Interrupts from these sources pose no hardware design issues,
since the chip vendors take care of this for you. All of these chips, though,
do permit the use of external interrupt sources. There's
trouble in them thar external interrupts!
The biggest source
of trouble comes from the generation of the INTR signal itself. Don't simply
pulse an interrupt input and assume the
CPU will detect it. Though some chips do permit edge-triggered inputs, the
vast majority of them require you to assert INTR until the
processor acknowledges it. An interrupt ACK pin provides this acknowledgment.
Sometimes it's a signal to drop the vector on the bus;
sometimes it's nothing more than a "hey, I got the interrupt - you can
release INTR now".
As always, be
wary of timing. A slight slip in asserting the vector can make the chip wander
to an erroneous address. If the INTR must be
externally synchronized to clock, follow the letter of the spec sheet and
do what it requires.
If your system
handles a really fast stream of data consider adding hardware to supplement
the code. We had a design here recently that
accepted data points 20 microseconds apart. Each generated an interrupt, causing
the code to stop what it was doing, vector to the ISR,
push registers like wild, and then reverse the process at the end of the sequence.
If the system was busy servicing another request, it
could miss the interrupt altogether.
Since the data
was bursty we eliminated all of the speed issues by inserting a cheap 8 bit
FIFO. The hardware filled the FIFO without CPU
intervention. It generated an interrupt at the half-full point (modern FIFOs
often have Empty, Half-Full, and Full bits), at which time
the ISR read data from the FIFO until it was sucked dry. During this process
additional data might come along and be written to the FIFO,
but this happened transparently to the code.
If we interrupted
on the FIFO getting the first data point (i.e., going not-empty), little would
have been gained in performance. Using
half-full gave us enough time to finish servicing other activities (during
which time more data could come, but as the FIFO had plenty of
empty space it was not lost), and massively reduced ISR overhead.
A few bucks invested
in a FIFO may allow you to use a much slower, and cheaper, CPU. Total system
cost is the only price issue in embedded
design. If a $5 8 bit chip with a $6 FIFO does the work of a $20 sixteen-bitter
with double the RAM/ROM chips, it's foolish to not add the
extra part.
C or Assembly?
If you've followed my suggestions you have a complete interrupt map with an
estimated maximum execution time for the ISR.

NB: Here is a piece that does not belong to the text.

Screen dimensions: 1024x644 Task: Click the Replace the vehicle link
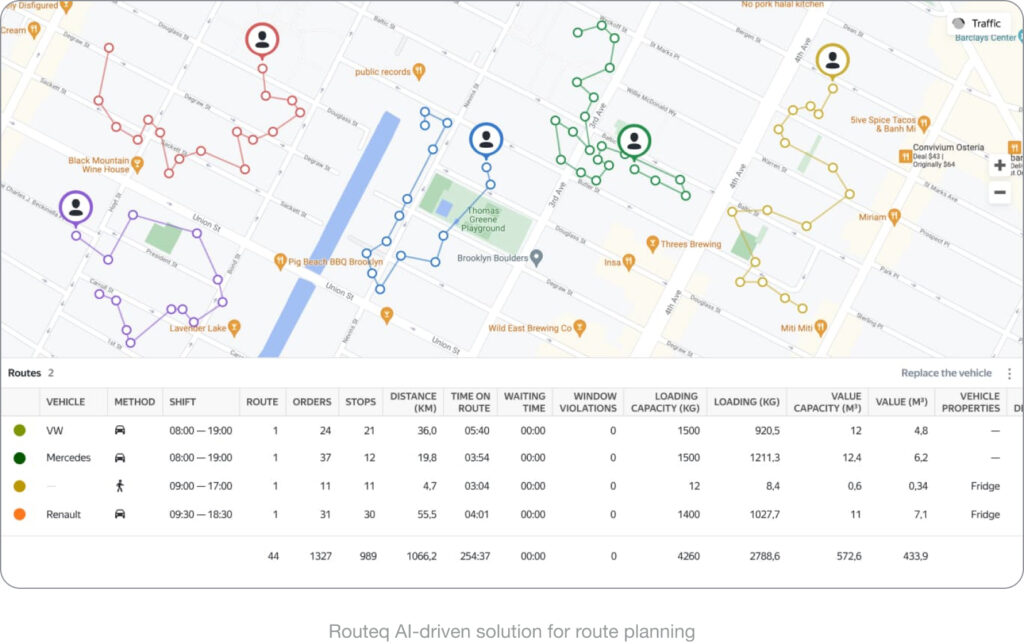click(946, 373)

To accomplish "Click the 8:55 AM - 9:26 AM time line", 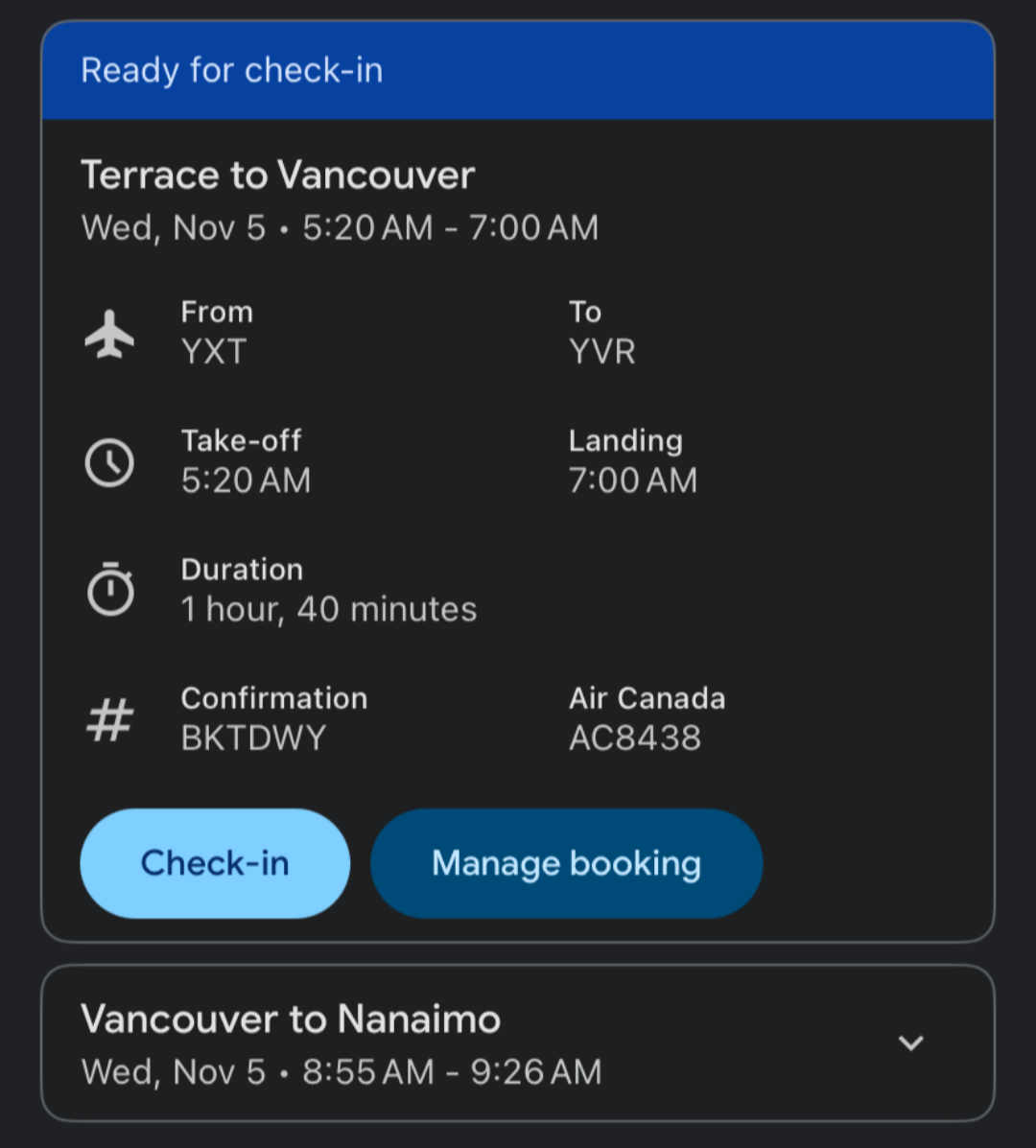I will tap(452, 1072).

You're ready to start coding... right?
If the routine
will be in assembly language, convert the time to a rough number of instructions.

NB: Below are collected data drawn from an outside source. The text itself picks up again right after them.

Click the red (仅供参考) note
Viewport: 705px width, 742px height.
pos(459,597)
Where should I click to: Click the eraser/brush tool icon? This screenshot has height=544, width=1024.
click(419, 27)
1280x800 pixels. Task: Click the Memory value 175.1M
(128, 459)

If an average instruction takes x
microseconds (depending on clock rate, wait states and the like), then it's
easy to get this critical estimate of the code's allowable
complexity.
C is more problematic.
In fact, there's no way to scientifically write an interrupt handler in C!
You have no idea how long a line of C
will take. You can't even develop an estimate as each line's time varies wildly.
A string compare may result in a runtime library call
with totally unpredictable results. A FOR loop may require a few simple integer
comparisons or a vast amount of processing overhead.
And so, we write
our C functions in a fuzz of ignorance, having no concept of execution times
until we actually run the code. If it's too
slow, well, just change something and try again!
I'm not recommending
not coding ISRs in C. Rather, this is more a rant against he current state
of compiler technology. Years ago
assemblers often produced t-state counts on the listing files, so you could
easily figure how long a routine ran. Why don't compilers do
the same for us? Though there are lots of variables (that string compare will
take a varying amount of time depending on the data supplied
to it), certainly many C operations will give deterministic results. It's
time to create a feedback loop that tells us the cost, in time
and bytes, for each line of code we write, before burning ROMs and starting
test.
Till compilers
improve, use C if possible, but look at the code generated for a typical routine.
Any call to a runtime routine should be
immediately suspect, as that routine may be slow or non-reentrant, two deadly
sins for ISRs. Look at the processing overhead - how much
pushing and popping takes place? Does the compiler spend a lot of time manipulating
the stack frame? You may find one compiler pitifully
slow at interrupt handling. Either try another, or switch to assembly.
Be especially
wary of using complex data structures in ISRs. Watch what the compiler generates.
You may gain an enormous amount of
performance by sizing an array at an even power of two, wasting some memory,
but avoiding the need for the compiler to generate
complicated and slow indexing code.
An old software
adage recommends coding for functionality first, and speed second. Since 80%
of the speed problems are usually in 20% of
the code, it makes sense to get the system working and then determine where
the bottlenecks are. Unfortunately, real time systems by their
nature usually don't work at all if things are slow. You've often got to code
for speed up front.
If the interrupts
are coming fast - a term that is purposely vague and qualitative, measured
by experience and gut feel - then I usually
just take the plunge and code the silly thing in assembly. Why cripple the
entire system due to little bit of interrupt code? If you have
broken the ISRs into small chunks, so the real time part is small, then little
assembly will be needed.
Conclusion
The wide use
of C makes assembly-competent developers a scarce resource. Embedded systems
are the last bastion of assembly, and will
probably always require some amount of it. Become an expert; like learning
Latin, it's a skill that has many unexpected benefits. Only
folks who know assembly really seem to grasp performance tradeoffs.
(OK - call me
an old fart. Flame away!)